Dec 09, 2005 15:35
=)
miss me?
prolly not. but that's okay, i'll still update.
i'm happy. =)
chris and i aren't together anymore. so if you read my last one.. no it didn't fix anything for us. but it still worked out nicely for me i guess. maybe that makes me a horrible person. maybe that makes me a heartbreaking bitch. but regardless of how it appears, i really did not mean to hurt him. i hope it did what i wanted it to, i hope it made him more independent and happy. and i really hope him and i can be friends soon. i'd like that a lot.
shane and i have a certain closeness that i've never had with anyone. a complete understanding of eachother without even having to try. i love that. not that i didn't love chris. i did. i always will. but there's a difference between loving someone and being in love with them. i'm happy to have discovered that difference.

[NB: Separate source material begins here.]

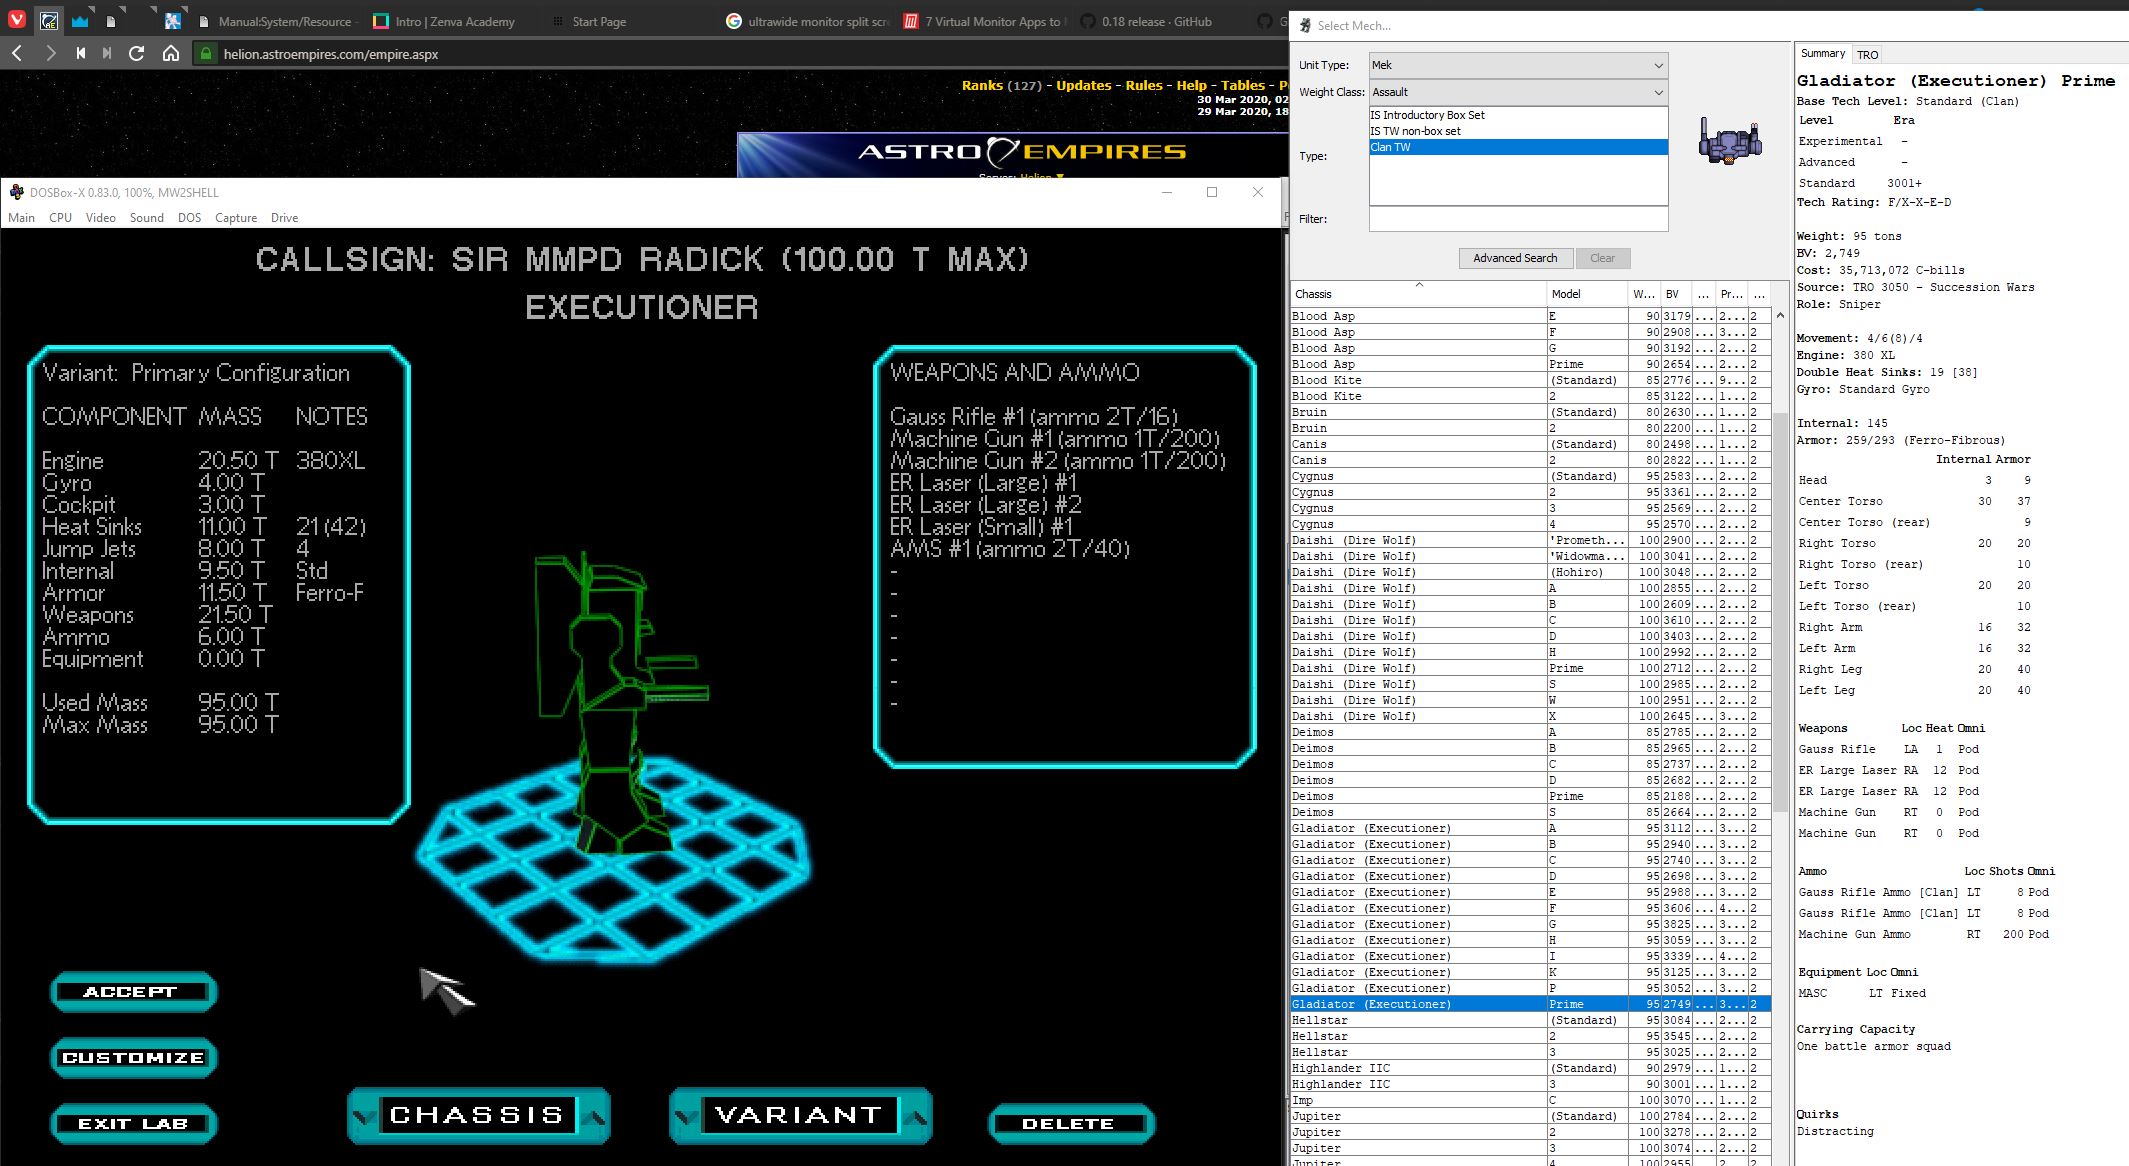This screenshot has height=1166, width=2129.
Task: Click the Vivaldi menu icon
Action: tap(18, 20)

i miss my friends. a whole lot. what makes me even more sad tho, is that i gave out my number to a lot of them and they never called me. in the past two months i've been living at this house, i have called my friends several times to hang out, but none of them have called me. makes me kinda wonder. when they say everyone changes after you graduate, they're not fucking kidding. i don't know anyone anymore. sometimes i don't know who i am.. but self realization comes in time. so i'll just enjoy myself for now. =) ignorance is bliss? we'll find out.
i still haven't spoken with my dad. time really has flown by. since that one night in welcome week. it's been a while. my heart has gone through a lot of changes. i see a different me in the mirror. it's sad to a certain extent.. i miss all the crazy nights with my friends, i miss not having one fucking care in the world to weigh me down. i miss being sure about everything. i really miss playing airplane with my bestest. but i guess times change and it's all part of growing up, so i should just accept the changes and make the best of them. sometimes i can do that. the past couple days it's been a little harder, but i can do it. =)
i hope everyone's been doing good.
nicole. i miss you.
lots of other people too, but i've just been thinking about you lately. =)
well we're about to take off from shane's dad's house and go back home or something. but yeah, see you guys later.